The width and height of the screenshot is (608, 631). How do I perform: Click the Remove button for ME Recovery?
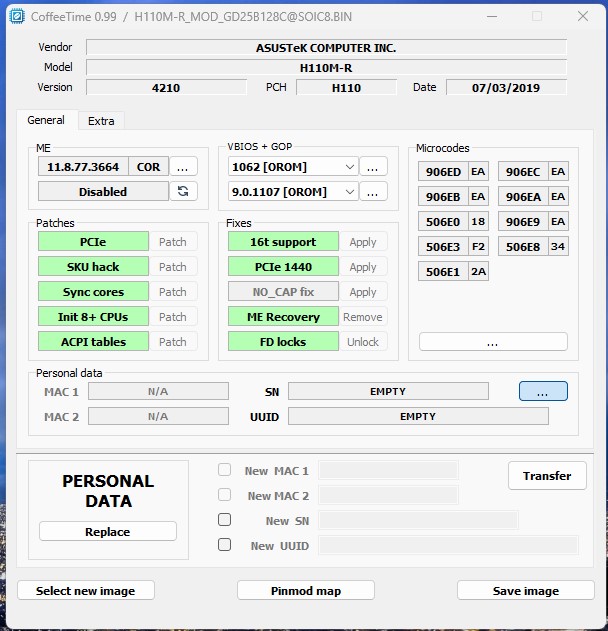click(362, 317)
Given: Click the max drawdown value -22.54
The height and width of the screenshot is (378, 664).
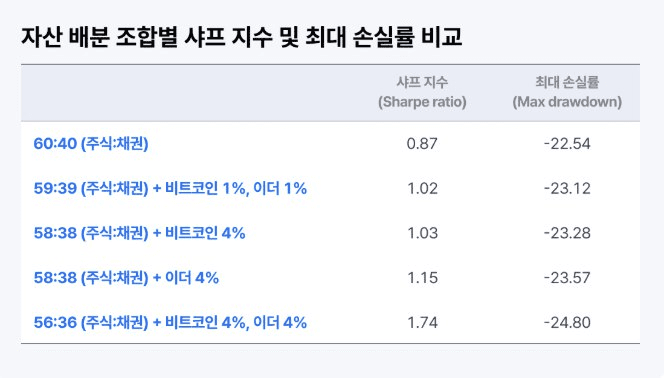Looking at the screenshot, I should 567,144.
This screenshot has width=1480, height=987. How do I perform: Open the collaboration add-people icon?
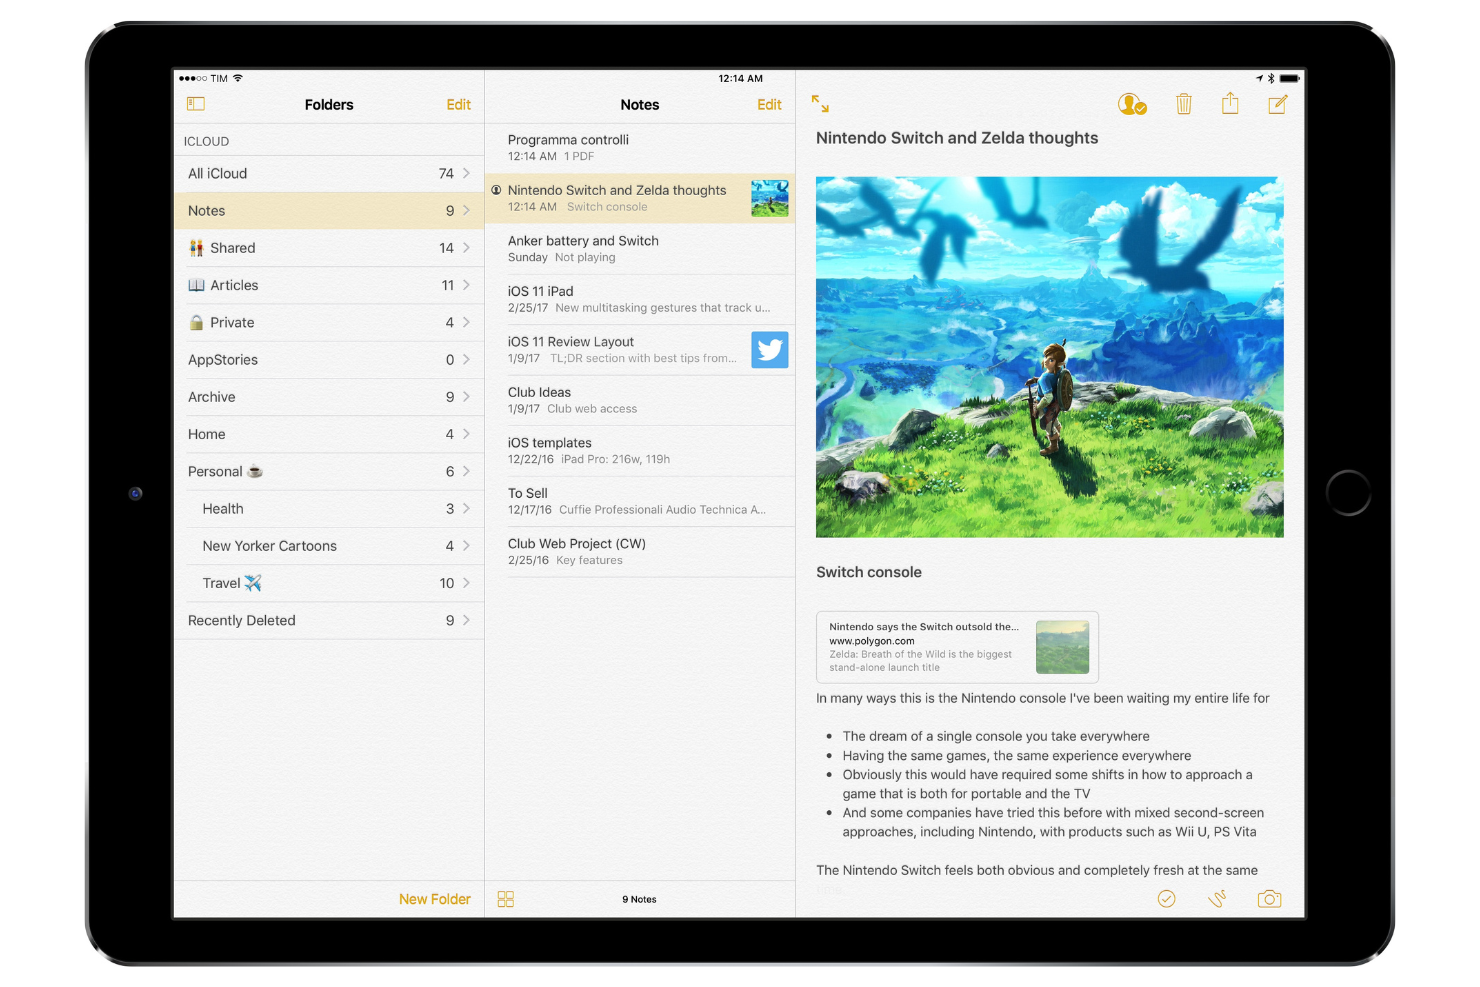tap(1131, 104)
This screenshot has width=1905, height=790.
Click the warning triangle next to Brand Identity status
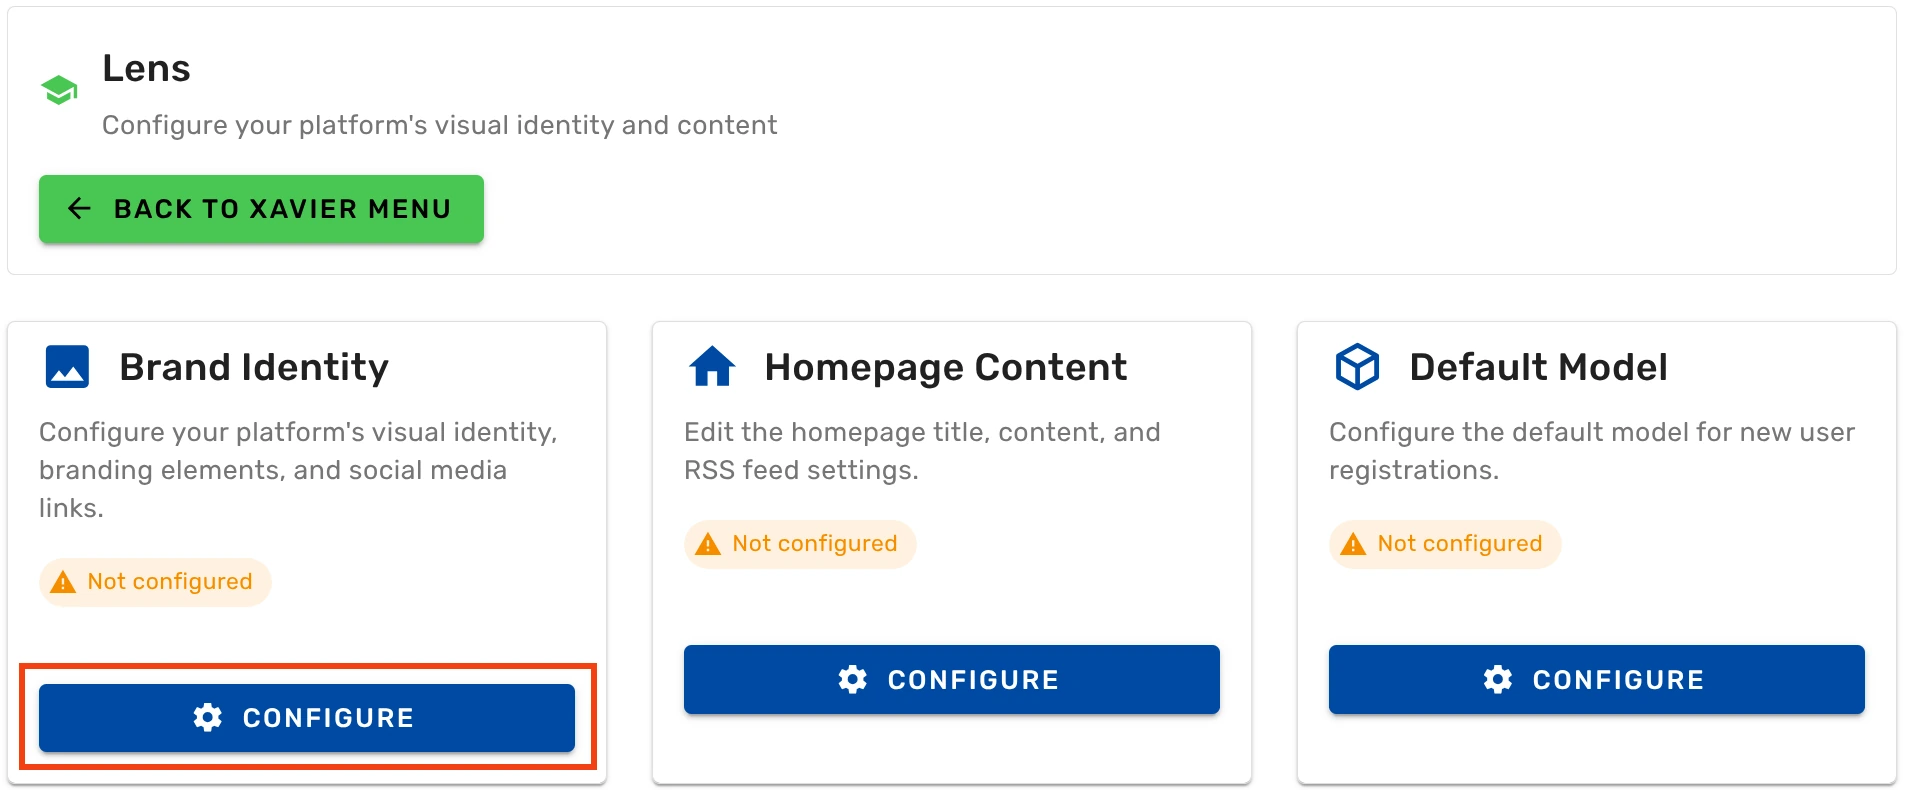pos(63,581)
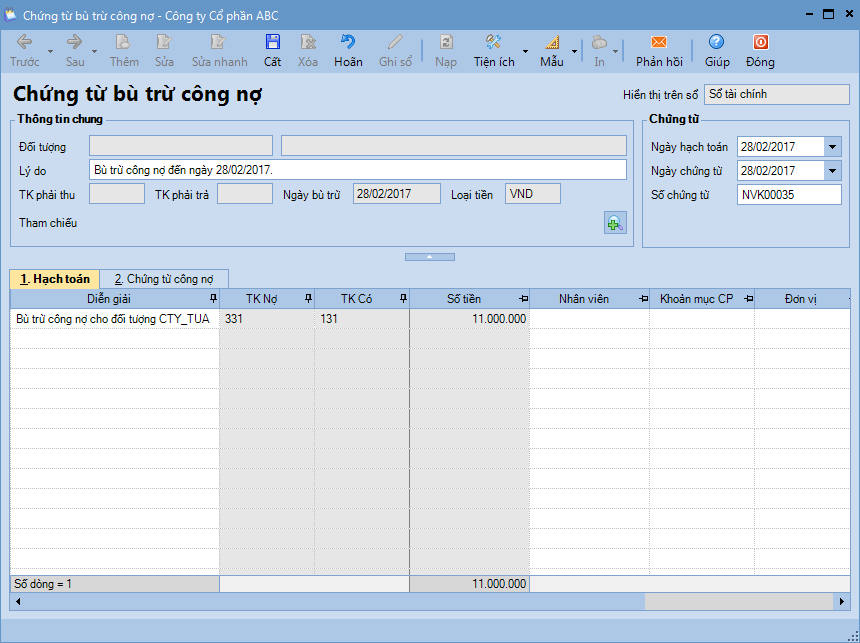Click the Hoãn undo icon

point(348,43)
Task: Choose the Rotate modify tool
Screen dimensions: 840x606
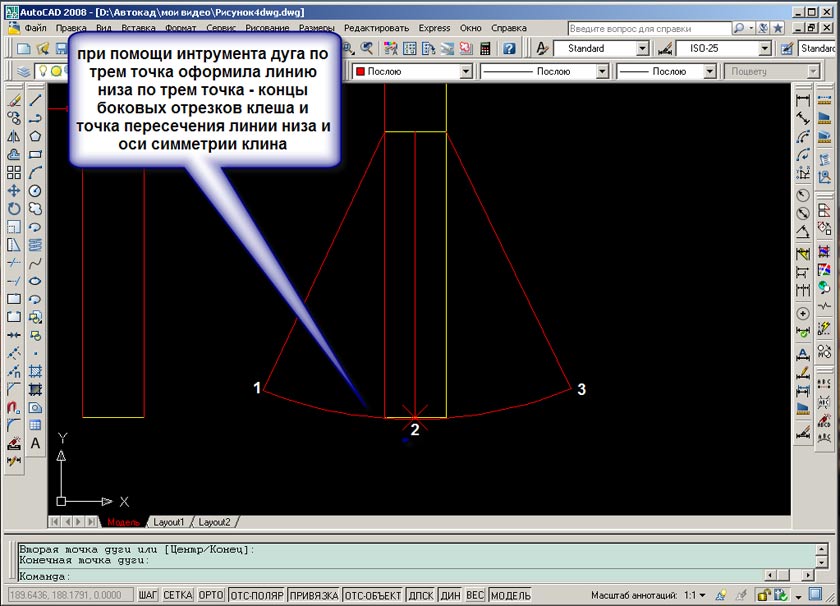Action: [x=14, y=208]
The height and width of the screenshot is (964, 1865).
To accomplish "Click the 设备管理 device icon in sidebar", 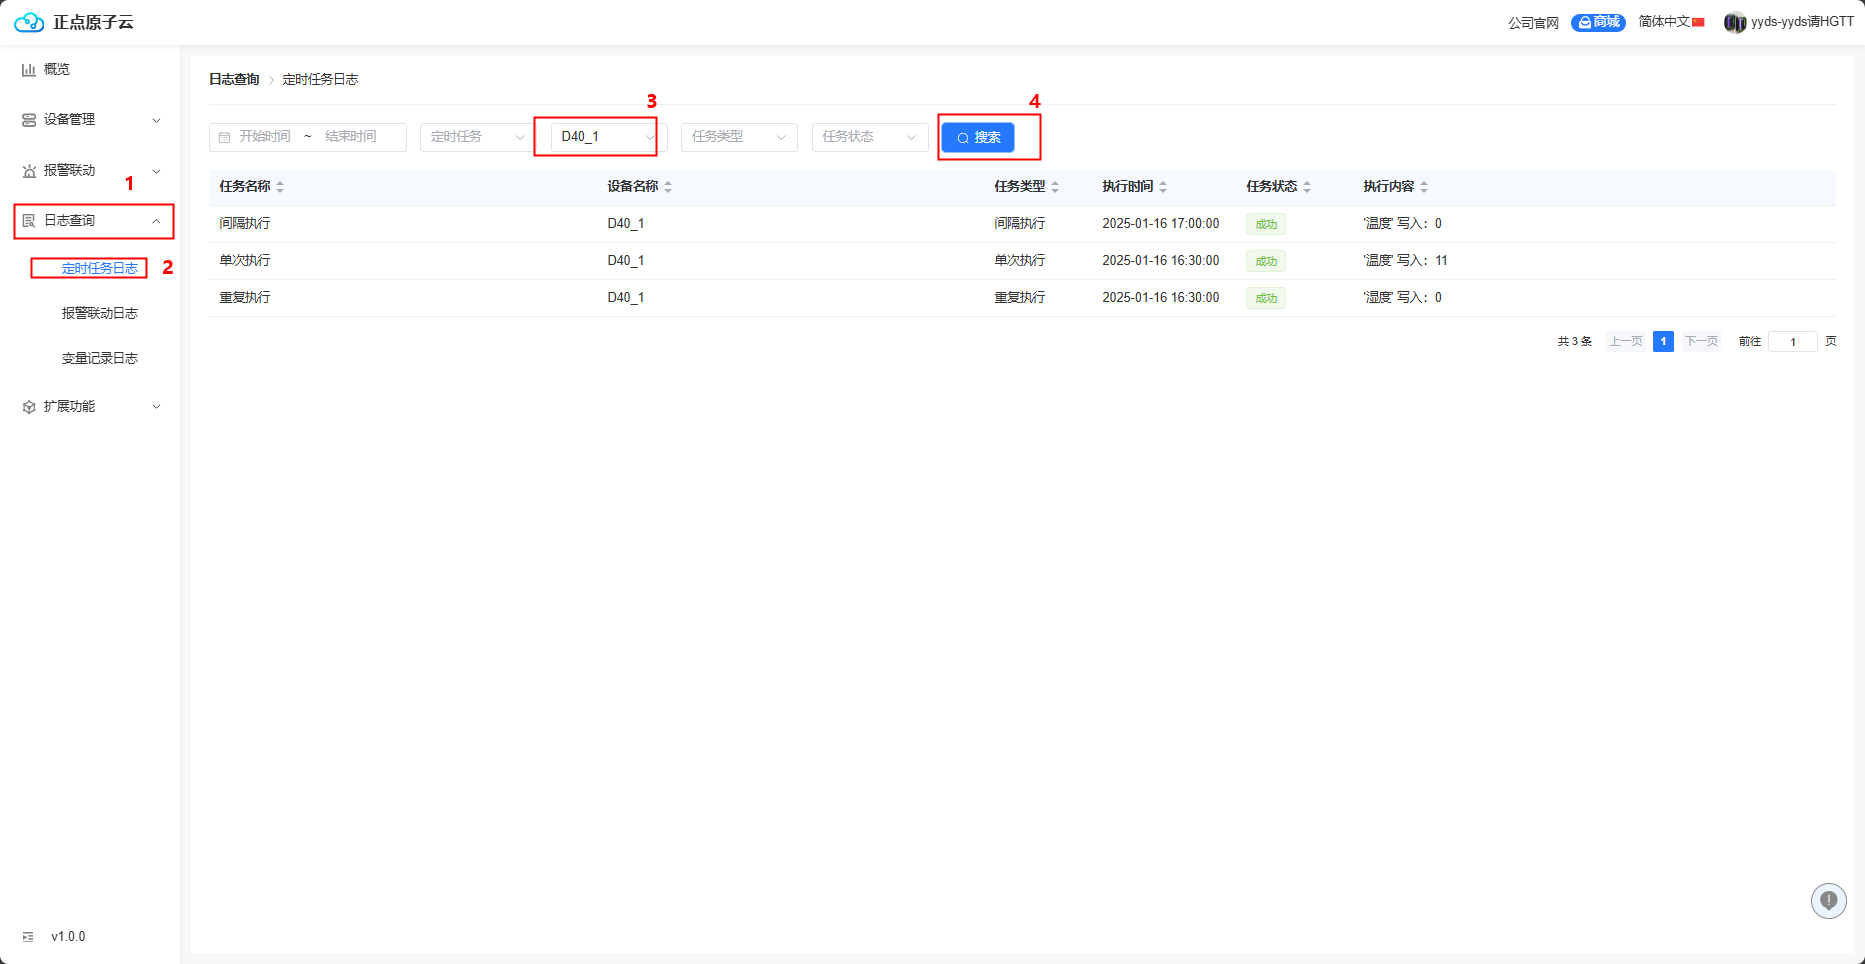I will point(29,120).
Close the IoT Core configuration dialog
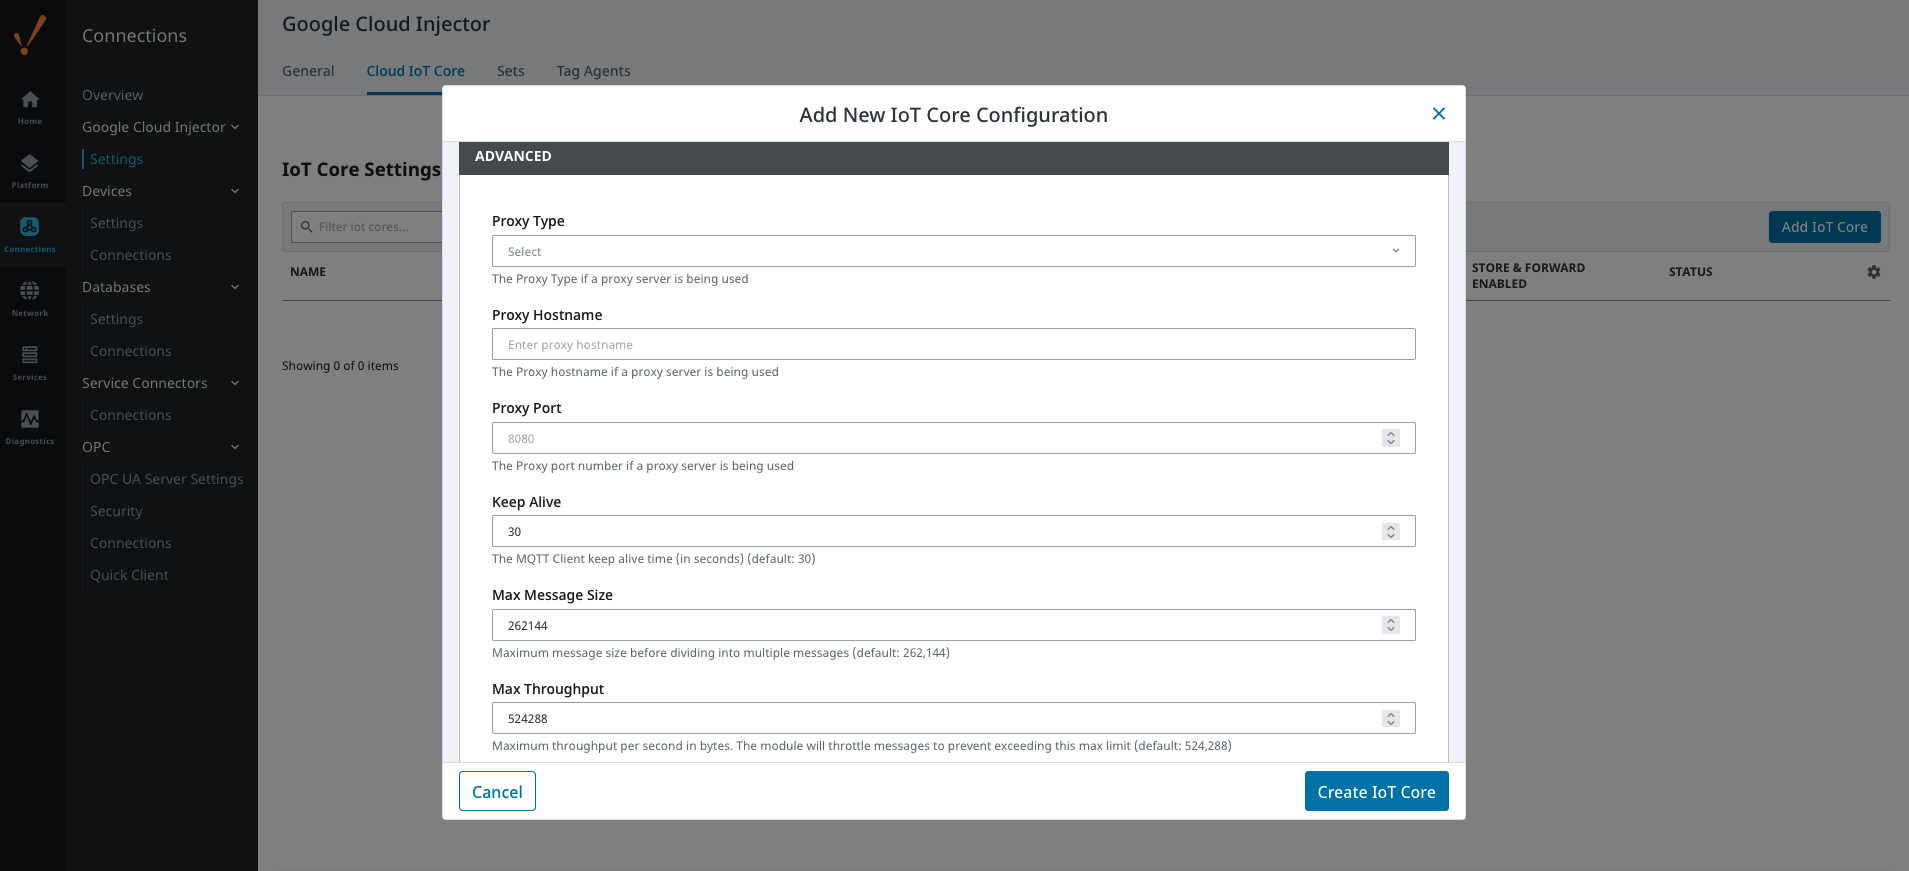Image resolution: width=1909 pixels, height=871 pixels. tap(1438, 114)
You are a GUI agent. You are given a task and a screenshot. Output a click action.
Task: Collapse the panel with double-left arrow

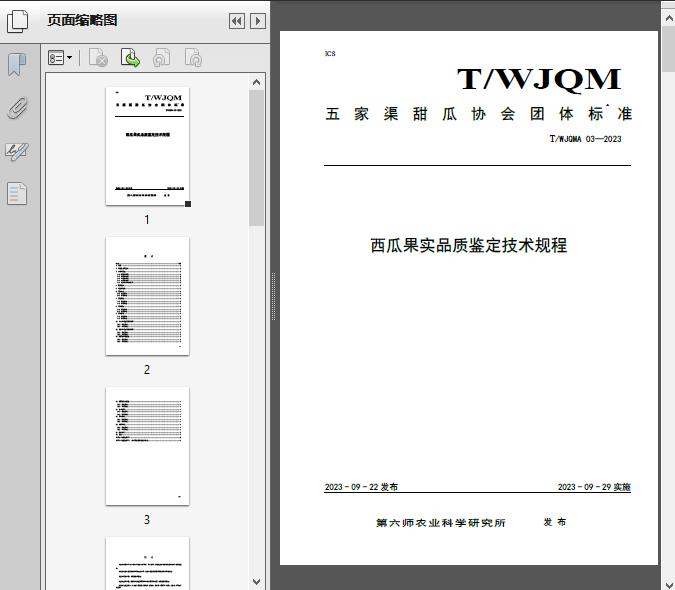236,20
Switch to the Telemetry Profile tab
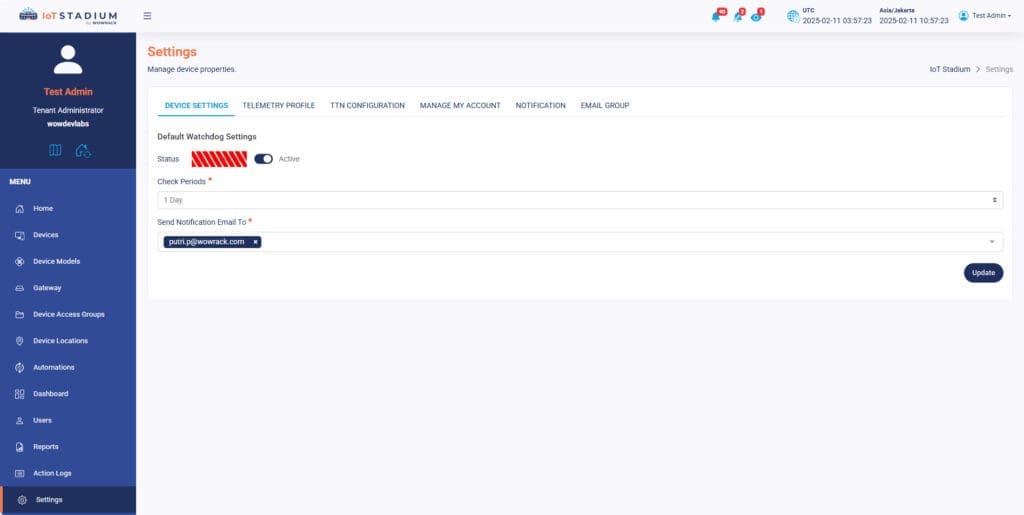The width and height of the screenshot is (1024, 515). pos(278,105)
● ● ● ● ● ● ●
__Problem to work on__.
Going from the line that holds "You are a GUI" to the end of the listing above, copy each line exactly and nothing more, leaving pictures aside.

__Solution to the problem__.
You are a GUI agent. You are given a task and a screenshot. Output a click action.
Task: Collapse the panel with double-left arrow

236,20
Switch to the Telemetry Profile tab
The width and height of the screenshot is (1024, 515). pos(278,105)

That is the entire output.